Consensus Algorithms
Based on the type of fault tolerance (whether there are malicious nodes), we divide consensus algorithms into Crash Fault Tolerance (CFT) and Byzantine Fault Tolerance (BFT).
CFT (Crash Fault Tolerance)
Scenarios in distributed systems where faulty nodes exist but erroneous nodes do not are called CFT. In these scenarios, messages may be lost or duplicated but not erroneous. Achieving consensus under these conditions is a very common requirement in the real world.
Paxos
The Paxos algorithm principle is similar to two-phase commit, setting three logical nodes: proposer, acceptor, and learner. The proposer proposes proposals, the acceptor votes on and accepts proposals, and the learner obtains and broadcasts proposal results.
Only proposals made by proposers can be approved, and all nodes can compete to become proposers, but only one proposer can make a proposal in each round of consensus. This mechanism ensures a certain degree of fairness.
However, Paxos can only guarantee consensus under certain conditions and operates normally only when more than half of the nodes participate.
Raft
Due to the difficulty in implementing the Paxos algorithm, many variants have emerged, such as Fast Paxos, Multi-Paxos, etc., among which the Raft algorithm is quite representative.
Raft divides the consistency process into three sub-problems: leader election, log replication, and safety, and sets three logical nodes: leader, candidate, and follower.
The initial state of all nodes is follower. Those wishing to participate in leader election transform into candidates and propose election requests. If more than half of the votes are received, they successfully become the leader for this term.
The leader handles all requests and synchronizes logs to followers, and periodically sends heartbeat messages to all followers. If a failure occurs and heartbeat messages are not received after timeout, a new election process is initiated.
BFT (Byzantine Fault Tolerance)
Byzantine Fault Tolerance, BFT
The Byzantine Fault Tolerance algorithm is mainly used to handle scenarios where malicious nodes exist in the network, primarily solving the Byzantine problem. It can effectively achieve consensus when malicious nodes do not exceed 1/3, but the complexity is very high (exponential).
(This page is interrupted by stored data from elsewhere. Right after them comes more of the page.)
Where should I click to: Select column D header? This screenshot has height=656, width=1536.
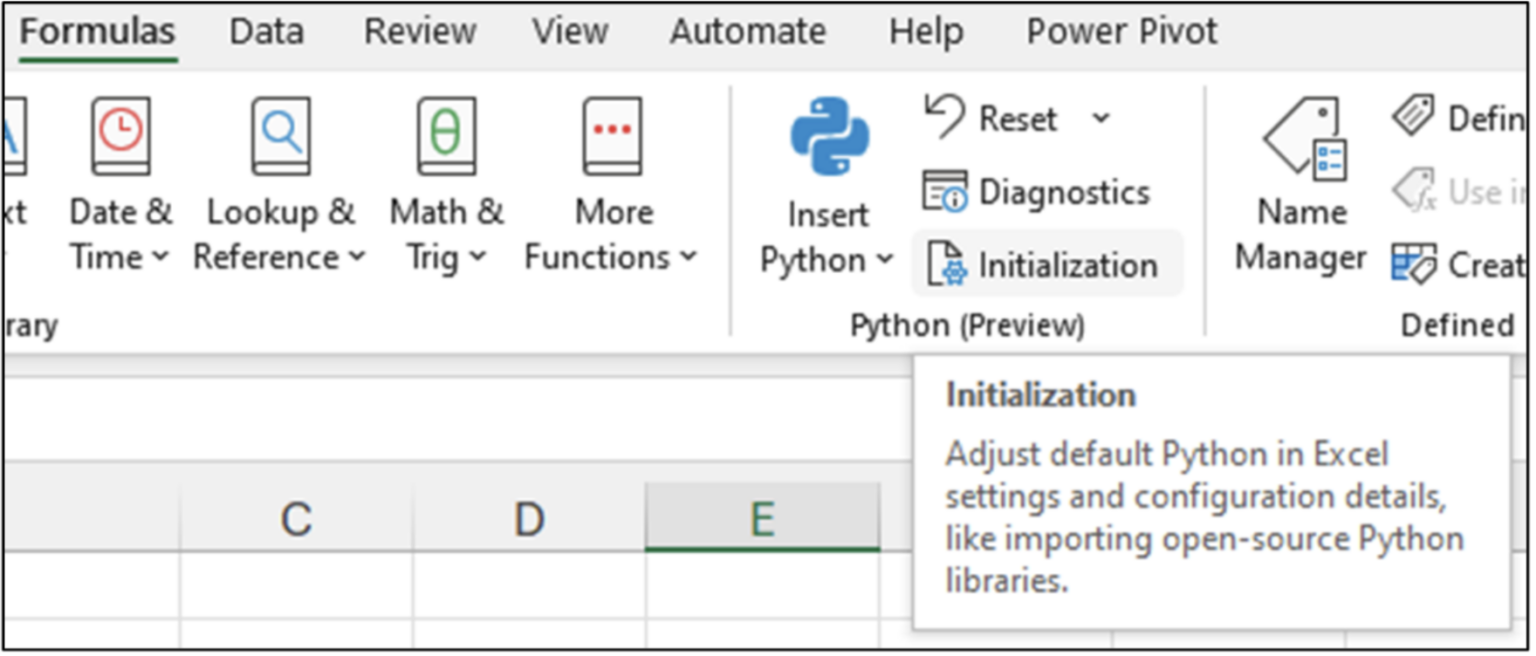[529, 516]
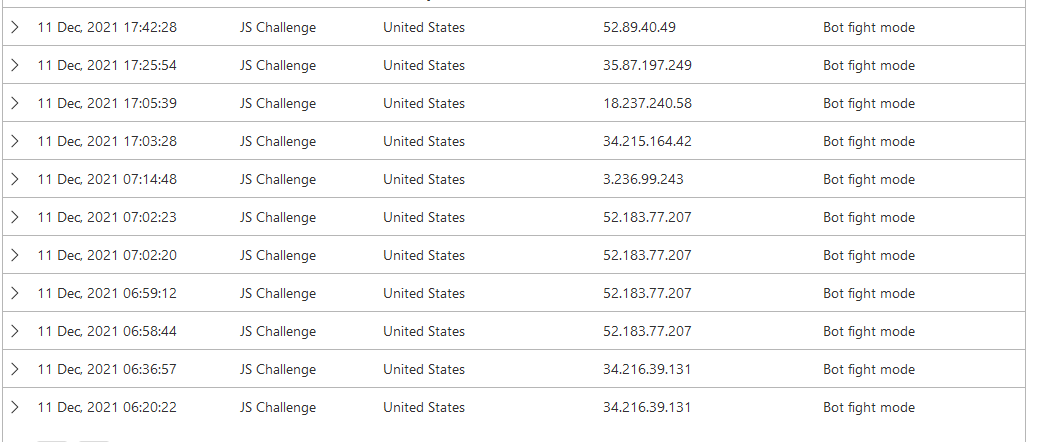Screen dimensions: 1038x442
Task: Click chevron beside the 07:02:23 event
Action: pos(14,218)
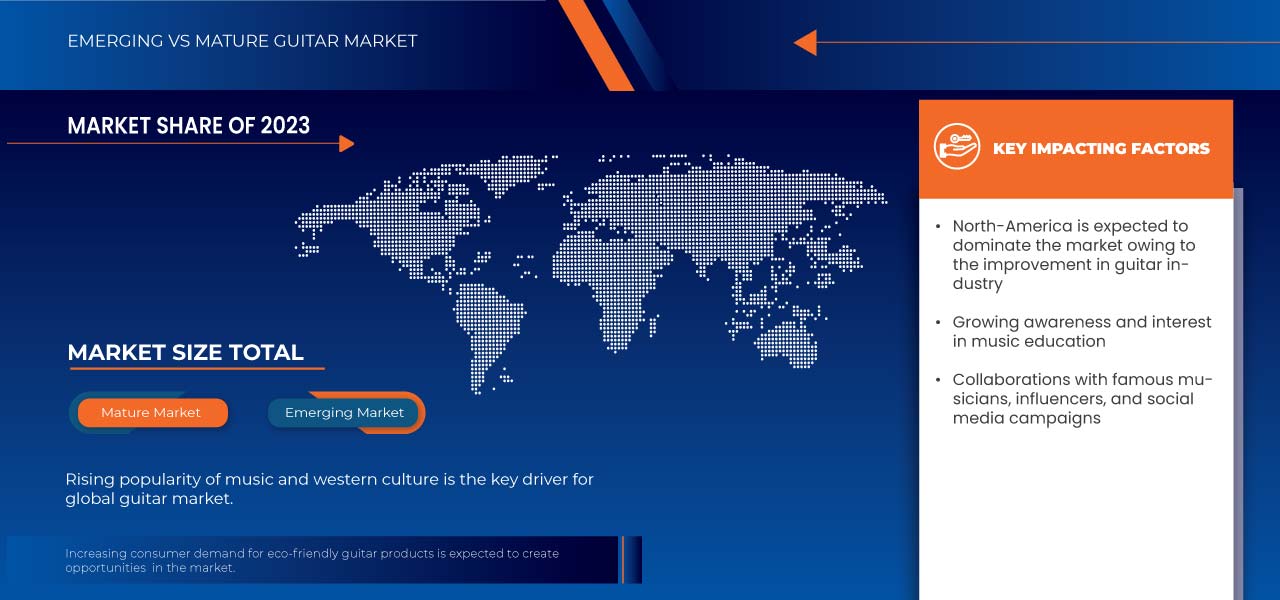Click the orange vertical bar ending the bottom banner
This screenshot has width=1280, height=600.
(x=622, y=560)
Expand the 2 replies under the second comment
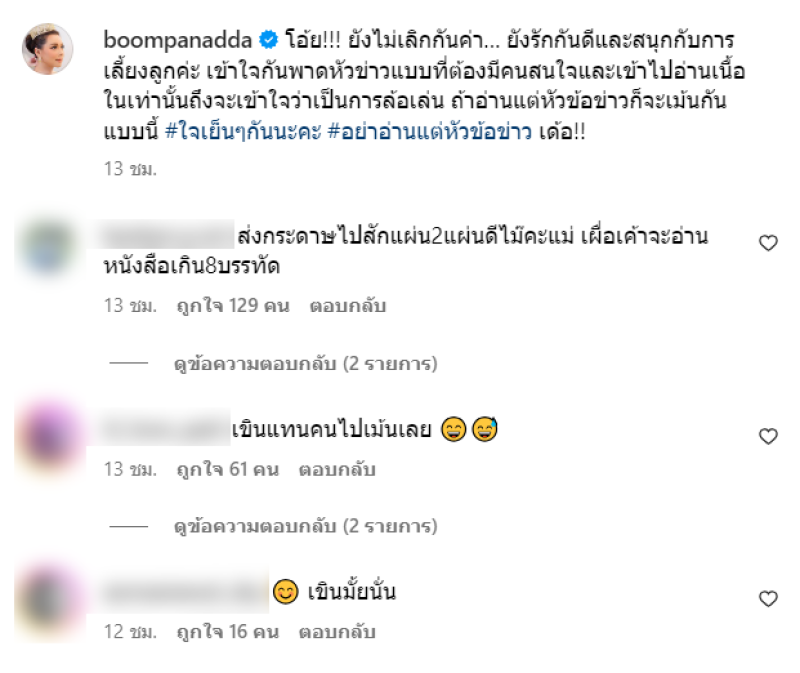 [306, 526]
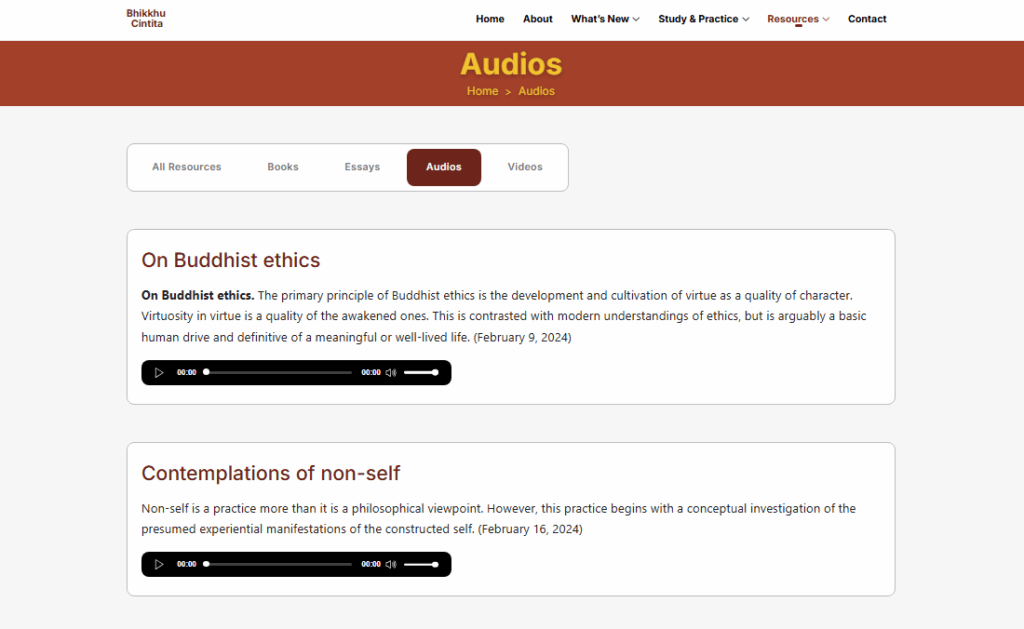The image size is (1024, 629).
Task: Switch to the All Resources tab
Action: (187, 167)
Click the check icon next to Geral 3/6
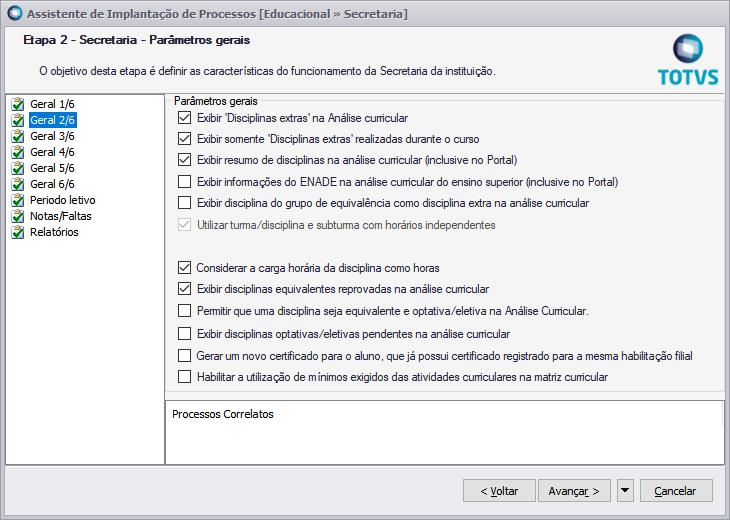730x520 pixels. coord(17,136)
Practical Byzantine Fault Tolerance, PBFT
PBFT is an optimization of the BFT algorithm, adopting cryptographic techniques such as RSA signatures, message verification, and digests, combined with related algorithms like Paxos, ultimately reducing the algorithm complexity to a square level.
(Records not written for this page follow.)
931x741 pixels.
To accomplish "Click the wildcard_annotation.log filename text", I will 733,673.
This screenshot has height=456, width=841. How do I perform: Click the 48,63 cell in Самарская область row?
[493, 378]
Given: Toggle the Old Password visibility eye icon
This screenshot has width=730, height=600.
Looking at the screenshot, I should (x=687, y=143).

In the PBFT algorithm implementation, a certain node is first selected (randomly/rotating) and set as the primary node. The primary node receives client requests within its own View and broadcasts (using a three-phase commit mechanism, see above) to other nodes. When all nodes complete processing the request, the results are returned to the client. If at least 2f + 1 identical results are received from different nodes, consensus is achieved.
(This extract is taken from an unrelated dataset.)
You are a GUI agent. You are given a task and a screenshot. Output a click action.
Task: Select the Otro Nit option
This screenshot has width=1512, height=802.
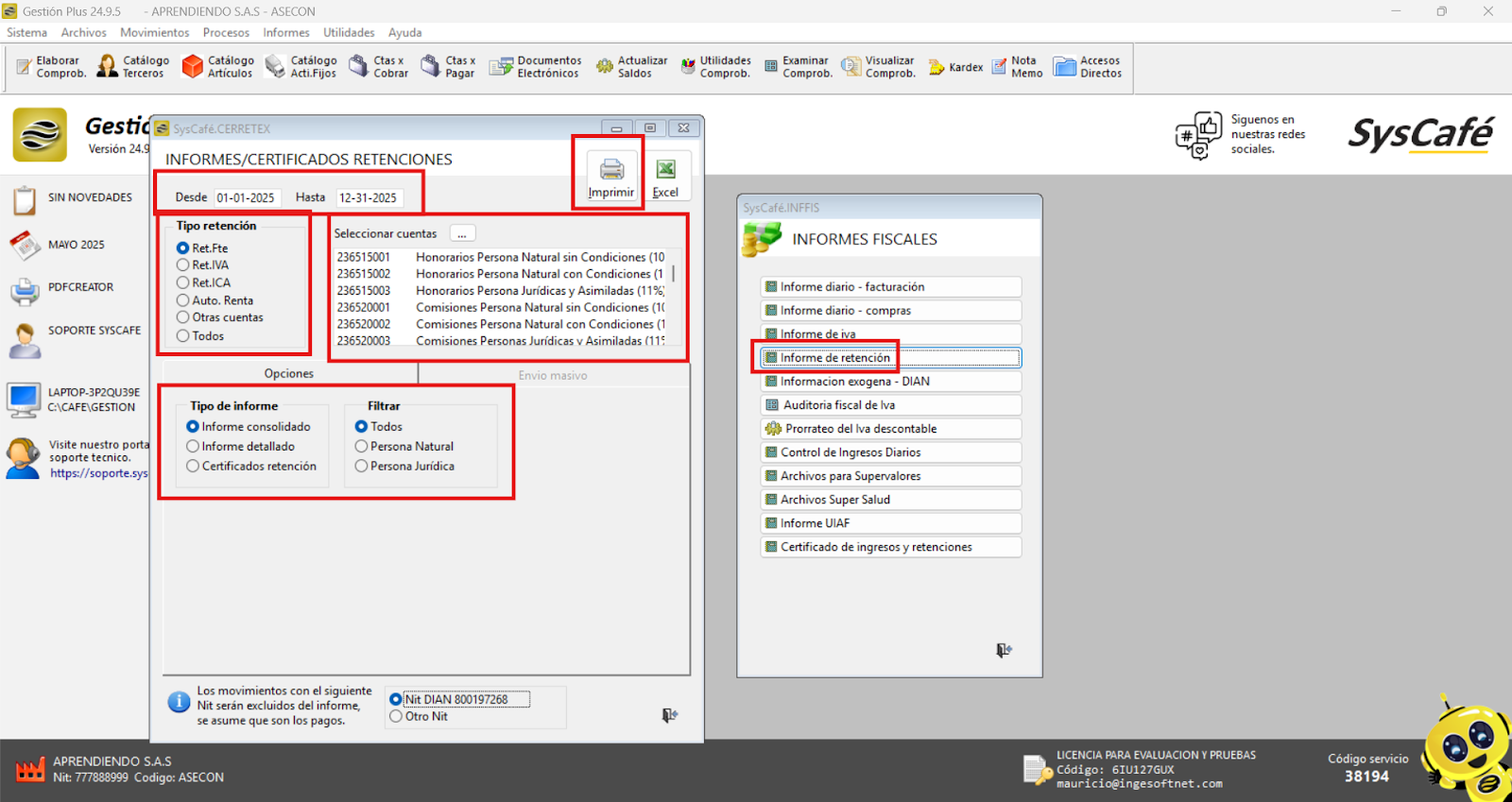[396, 717]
- Tentative pre-commit: After receiving the message, the primary node signs and broadcasts to other nodes
- Pre-commit: After receiving the message, other nodes verify, sign if legal, and broadcast to other nodes, which also verify
- Formal commit: Sign the message and broadcast the commit status; if verified by 2f + 1 nodes, the system completes consensus
Others
In addition to PBFT, PoW, PoS, HotStuff, etc., are widely used in blockchain projects such as Bitcoin, Ethereum, Libra, and are constantly being optimized. Byzantine fault-tolerant algorithms are mostly used in public chain environments due to their low efficiency, while consortium chains often adopt non-Byzantine fault-tolerant methods, supplemented by access control and other methods to balance performance and security.
Conclusion
The above is a summary of the concepts and practical applications of distributed systems and blockchain consensus mechanisms. In the future, I will also provide a more in-depth analysis of various consensus algorithms used in the industry.